Nasolacrimal duct obstruction (NLDO) is impaired drainage of tears through the lacrimal system from the punctum, canaliculi, lacrimal sac, into the nasolacrimal duct and nasal cavity. Tears produced by lacrimal gland and accessory glands normally drain via the puncta (upper and lower), canaliculi joining at common canaliculus, into the lacrimal sac, then nasolacrimal duct opening at the inferior meatus through the valve of Hasner.
Classification: Congenital NLDO (CNLDO) affects 5-20% of newborns due to incomplete canalization at the valve of Hasner, with 90% spontaneous resolution by age 1; primary acquired NLDO (PANDO) is most common in postmenopausal women (3-7:1 female:male) due to anatomic narrowing, hormonal effects, age-related fibrosis; secondary acquired causes include trauma (midfacial fractures), infection (chronic dacryocystitis, granulomatous inflammation, sarcoidosis), inflammation (Wegener's, IgG4-related), neoplasm (lacrimal sac tumors, lymphoma, squamous cell carcinoma), iatrogenic (post-sinus surgery, radiation), systemic medications (5-FU, docetaxel, radioactive iodine).
Presentation includes epiphora (constant tearing), mucopurulent discharge especially with sac compression, recurrent conjunctivitis, and acute or chronic dacryocystitis (lacrimal sac inflammation/abscess).
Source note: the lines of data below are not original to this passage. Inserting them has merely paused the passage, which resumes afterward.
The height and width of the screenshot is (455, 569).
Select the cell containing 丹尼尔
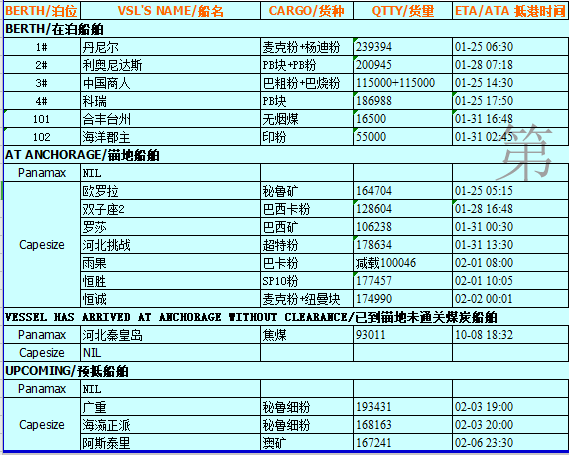click(x=170, y=46)
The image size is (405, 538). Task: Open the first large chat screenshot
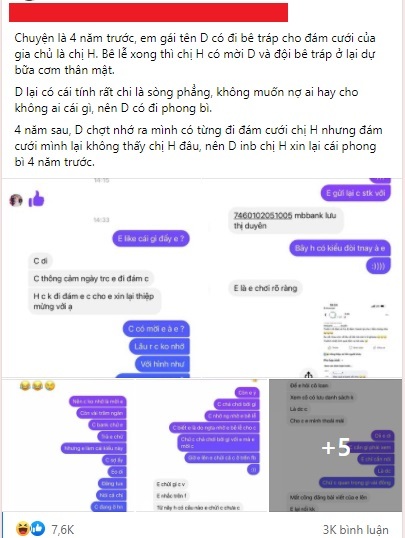pos(202,278)
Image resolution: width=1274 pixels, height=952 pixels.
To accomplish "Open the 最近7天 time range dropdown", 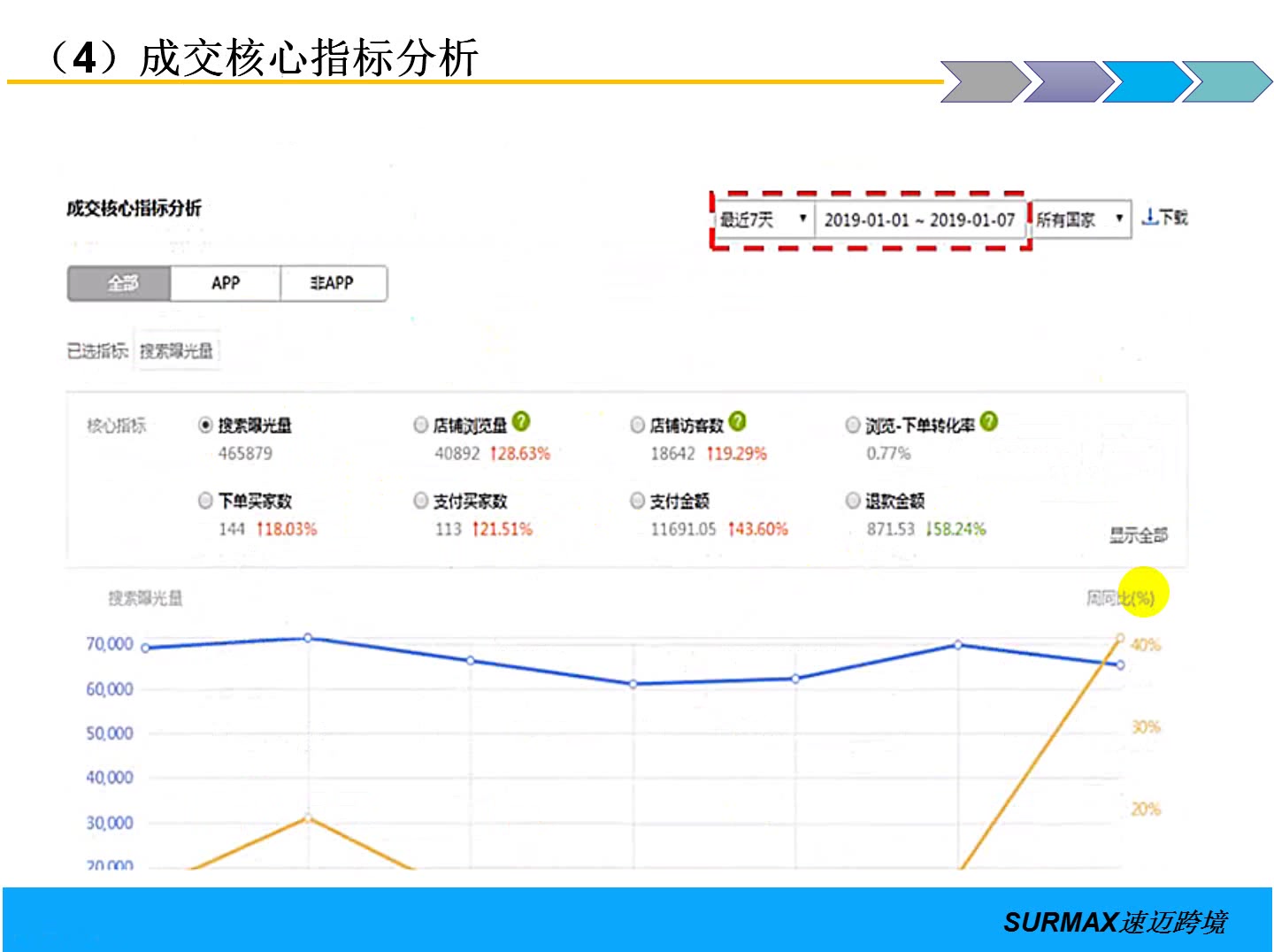I will 764,217.
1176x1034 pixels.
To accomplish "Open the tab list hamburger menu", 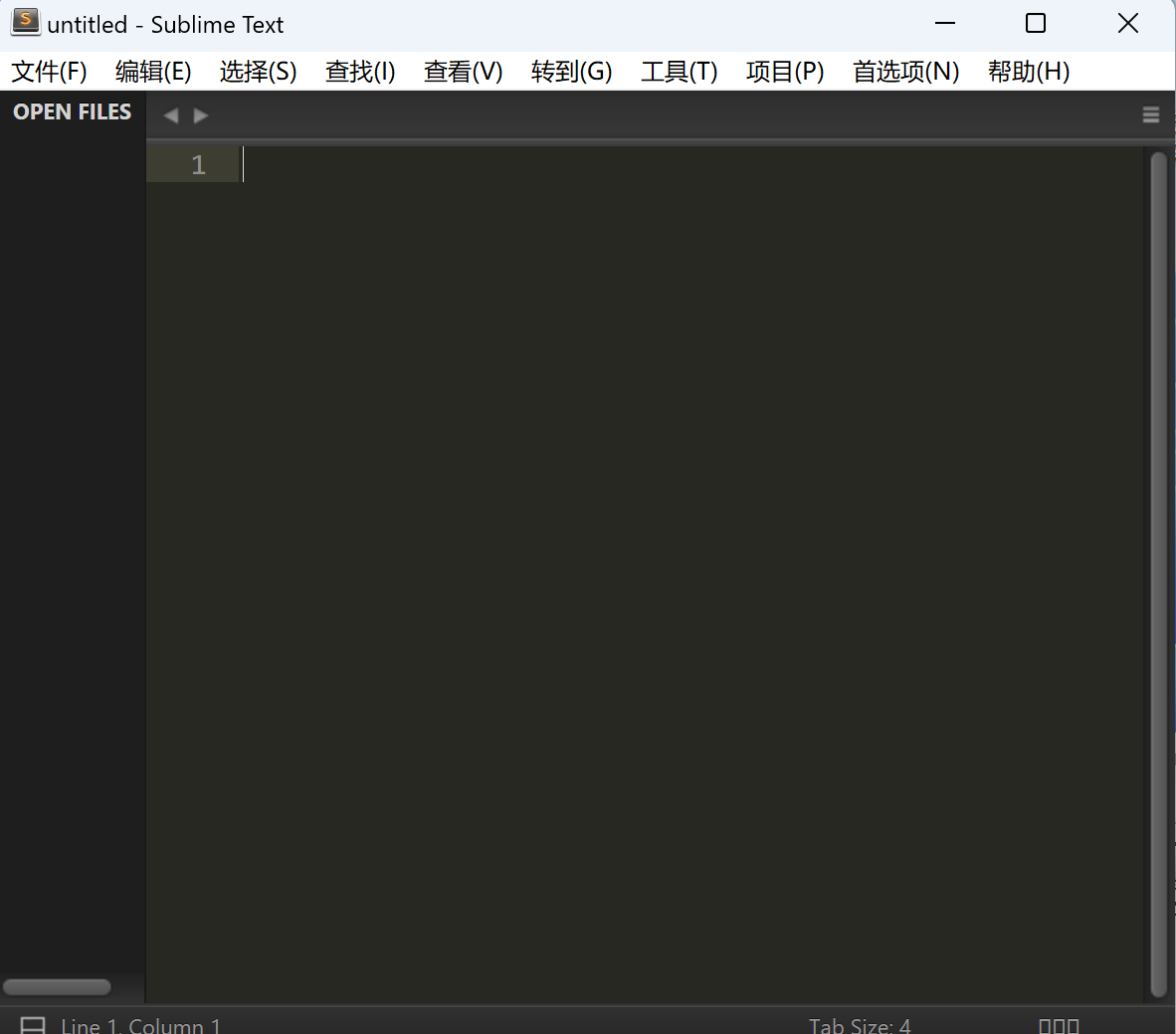I will [1151, 115].
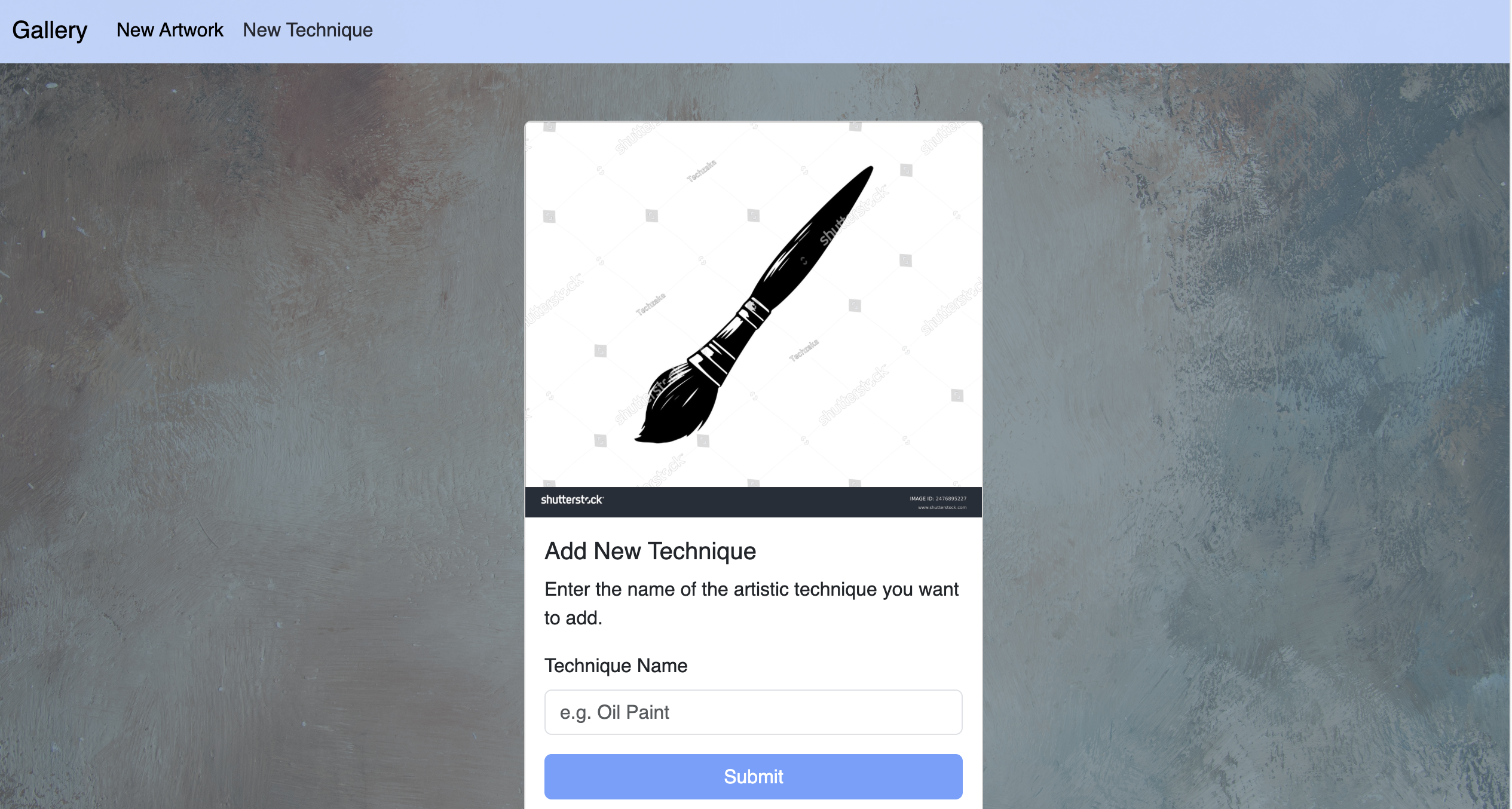Click the dark footer bar under the image
The height and width of the screenshot is (809, 1512).
click(753, 502)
Diagnosis: Jones I test (fluorescein recovery from nose), Jones II (irrigation with regurgitation indicates obstruction), dye disappearance test, lacrimal probing/irrigation in office, dacryocystography (radiographic), dacryoscintigraphy (functional), and CT/MRI for tumor or trauma. Endonasal endoscopy assesses the valve of Hasner. Treatment of CNLDO: lacrimal sac massage (Crigler maneuver) and topical antibiotics for infections in first 12 months; probing under general anesthesia after 12 months (success >90% at first probing); silicone intubation for failed probing or older children; balloon catheter dilation for recurrent obstruction. Adult NLDO: external dacryocystorhinostomy (DCR) creates an anastomosis between lacrimal sac and nasal cavity (success >90%), endoscopic endonasal DCR avoids skin scar (success 85-95%), laser DCR less common, conjunctivodacryocystorhinostomy (CDCR) with Jones tube for canalicular obstruction. Acute dacryocystitis: warm compresses, oral antibiotics (amoxicillin/clavulanate, cephalexin), incision and drainage if abscess; definitive DCR after acute resolution. Probiotic intubation for partial obstruction. Tumor evaluation with biopsy if mass, blood-tinged tears, or atypical presentation.